Speaker: Dr. Ravi Gooneratne 
                 Associate professor in toxicology, Lincoln University, Christchurch, New Zealand
Time: Oct 9 , 2014 , 10:30--11:30

Location: Room 1 , overseas exchange center, PKU

Abstract: Humans and environmental organisms can be exposed to over 100,000 chemical substances, and many others of natural origin, as environmental pollutants and food contaminants. But analytical procedures for environmental health risk assessment are often lacking, even for some high-volume production chemicals, or, when available, can be expensive. To fill that gap, use of biomarkers has evolved in recent years. Biomarkers are indicators of effects in a living organism exerted by a chemical and can be bimolecular, biochemical or physiological responses. Some chemicals are selective in their action on biological systems but many are non-selective and act on several body systems. In the context of environmental toxicology and terrestrial and aquatic pollution, non-target organisms that are continually exposed to, and adversely affected by a wide variety of pesticides, heavy metals, industrial chemicals, farm chemicals and pharmaceuticals include bacteria, earthworms, fish, aquatic worms, zebrafish, and even beneficial wolf spiders (found in many agricultural farming systems).. Some of these organisms – because of their small size, high fecundity, experimental tractability and cost-effectiveness have also been used in mammalian mechanistic studies and preclinical models for predicting drug toxicity in humans. To monitor exposure to a variety of environmental chemicals, we have developed a range of biomarkers using these organisms: bacterial respiration (for many environmental pollutants), cholinesterase enzyme assay (for neurotoxic pesticides); nerve conduction velocity measurement (for a range of neurotoxins, heavy metals, and silver nanoparticles); cytochrome P4501A enzyme induction (for polyaromatic hydrocarbons); chromosomal aberrations and genetic damage markers (for cadmium, lead); a range of endogenous metabolites in fish plasma (on exposure to treated sewage water); and a P-glycoprotein transporter assay (for chemosensitisers, a new class of environmental toxins, which can cause multi-xenobiotic resistance). The relevance of these biomarkers for risk assessment and ideas for future studies using genomics, proteomics, and metabolomics will be discussed.

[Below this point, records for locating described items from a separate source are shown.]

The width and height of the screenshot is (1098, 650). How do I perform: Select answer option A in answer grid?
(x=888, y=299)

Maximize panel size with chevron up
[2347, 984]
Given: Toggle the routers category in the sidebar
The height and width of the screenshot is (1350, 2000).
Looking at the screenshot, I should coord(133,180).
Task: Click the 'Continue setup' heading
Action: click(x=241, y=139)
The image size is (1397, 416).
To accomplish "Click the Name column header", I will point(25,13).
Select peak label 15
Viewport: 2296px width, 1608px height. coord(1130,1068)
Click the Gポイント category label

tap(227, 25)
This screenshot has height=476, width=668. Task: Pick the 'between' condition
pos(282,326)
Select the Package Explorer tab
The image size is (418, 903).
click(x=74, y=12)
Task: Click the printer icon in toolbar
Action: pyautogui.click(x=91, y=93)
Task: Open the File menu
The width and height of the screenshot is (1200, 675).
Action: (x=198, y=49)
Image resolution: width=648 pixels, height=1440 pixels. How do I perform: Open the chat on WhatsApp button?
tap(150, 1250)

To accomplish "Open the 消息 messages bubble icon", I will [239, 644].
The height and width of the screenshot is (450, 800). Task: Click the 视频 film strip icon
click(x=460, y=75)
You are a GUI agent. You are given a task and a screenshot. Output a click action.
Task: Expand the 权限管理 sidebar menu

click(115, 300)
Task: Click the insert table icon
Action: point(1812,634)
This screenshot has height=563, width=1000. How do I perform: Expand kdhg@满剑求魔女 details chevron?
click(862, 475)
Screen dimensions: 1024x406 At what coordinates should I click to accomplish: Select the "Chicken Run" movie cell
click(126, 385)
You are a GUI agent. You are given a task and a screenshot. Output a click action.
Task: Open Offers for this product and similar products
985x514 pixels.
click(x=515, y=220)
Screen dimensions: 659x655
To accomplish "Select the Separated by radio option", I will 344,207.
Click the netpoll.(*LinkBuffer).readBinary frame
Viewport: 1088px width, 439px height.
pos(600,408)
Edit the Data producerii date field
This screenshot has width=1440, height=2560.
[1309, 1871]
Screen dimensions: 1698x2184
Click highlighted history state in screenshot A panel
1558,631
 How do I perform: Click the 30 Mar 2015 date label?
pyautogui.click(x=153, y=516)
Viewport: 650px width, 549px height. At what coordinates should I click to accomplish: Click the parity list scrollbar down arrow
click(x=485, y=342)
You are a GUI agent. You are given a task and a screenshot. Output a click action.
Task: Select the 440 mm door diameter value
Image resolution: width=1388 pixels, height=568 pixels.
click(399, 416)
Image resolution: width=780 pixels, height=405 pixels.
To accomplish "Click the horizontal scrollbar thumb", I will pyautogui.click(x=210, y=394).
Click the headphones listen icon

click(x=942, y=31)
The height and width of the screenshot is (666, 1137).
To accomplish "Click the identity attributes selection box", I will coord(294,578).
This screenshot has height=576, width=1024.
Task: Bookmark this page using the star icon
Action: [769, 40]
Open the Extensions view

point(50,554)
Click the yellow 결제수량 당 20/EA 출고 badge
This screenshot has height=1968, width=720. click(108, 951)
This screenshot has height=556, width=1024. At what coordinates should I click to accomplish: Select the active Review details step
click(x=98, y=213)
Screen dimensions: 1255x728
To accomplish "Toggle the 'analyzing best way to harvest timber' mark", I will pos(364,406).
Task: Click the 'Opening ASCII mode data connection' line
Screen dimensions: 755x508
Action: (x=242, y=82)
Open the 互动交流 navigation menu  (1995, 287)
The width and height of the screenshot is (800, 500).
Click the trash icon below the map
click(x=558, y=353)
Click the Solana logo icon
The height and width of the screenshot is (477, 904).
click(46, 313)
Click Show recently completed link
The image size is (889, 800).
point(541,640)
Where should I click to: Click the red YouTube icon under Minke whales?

Short Bio: Dr. Ravi Gooneratne is an associate professor in the Department of Wine, Food and Molecular Biosciences, Faculty of Agriculture & Life Sciences, Lincoln University, New Zealand. He got B.V.Sc. in University of Ceylon, Sri Lanka in 1972, and Ph.D. in 1979 in the filed of toxicopathology, Murdoch University, Western Australia. His research theme has centered around developing biomarkers / biosensors for environmental contaminants, food toxicology, food safety and heavy metal metabolism in ruminants. To date he has published 98 peer reviewed articles.